BEGIN

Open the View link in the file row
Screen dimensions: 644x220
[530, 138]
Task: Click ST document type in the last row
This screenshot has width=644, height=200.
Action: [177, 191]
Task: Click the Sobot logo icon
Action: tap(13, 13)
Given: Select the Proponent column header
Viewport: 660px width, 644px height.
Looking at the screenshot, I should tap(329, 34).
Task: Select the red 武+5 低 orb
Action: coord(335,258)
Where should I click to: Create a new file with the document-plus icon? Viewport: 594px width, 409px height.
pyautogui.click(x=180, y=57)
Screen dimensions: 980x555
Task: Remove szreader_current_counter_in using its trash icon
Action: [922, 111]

END
BEGIN

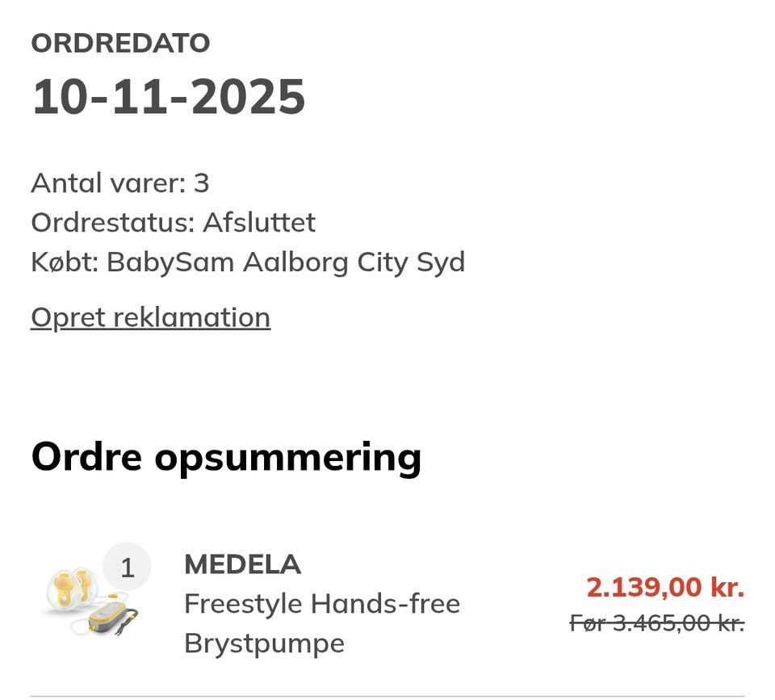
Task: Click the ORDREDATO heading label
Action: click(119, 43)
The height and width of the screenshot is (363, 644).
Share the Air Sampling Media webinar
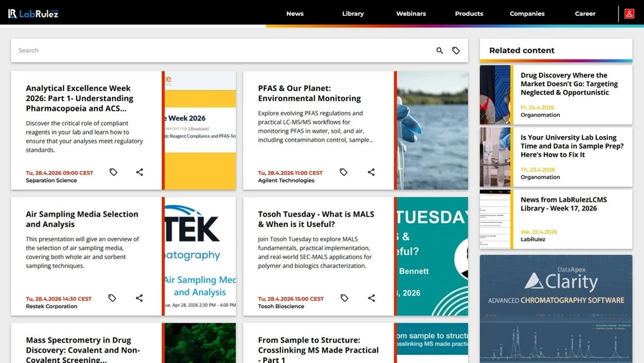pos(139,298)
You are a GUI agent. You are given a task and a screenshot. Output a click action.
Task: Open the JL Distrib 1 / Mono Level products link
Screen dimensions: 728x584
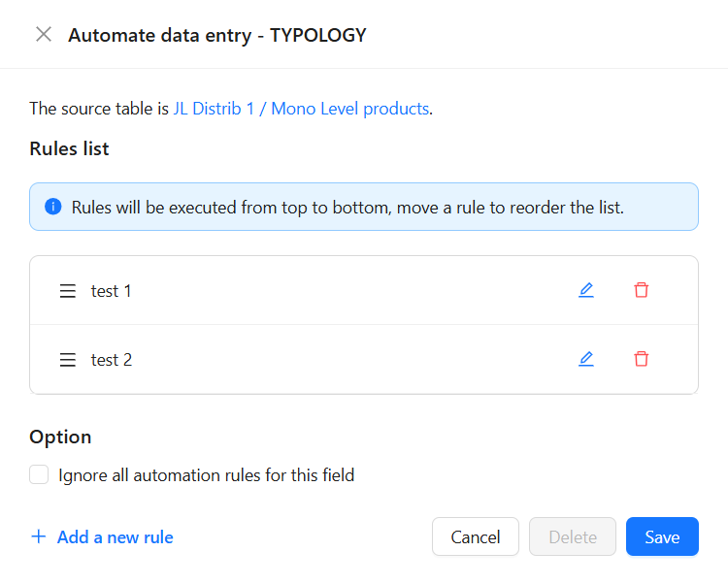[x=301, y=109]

END

§ WORK TO COMPLETE:
Among the entries, find every line holding "Open" and return it.

§ SOLUTION TO THIS PROBLEM:
Open the View link in the file row
Task: Open the JL Distrib 1 / Mono Level products link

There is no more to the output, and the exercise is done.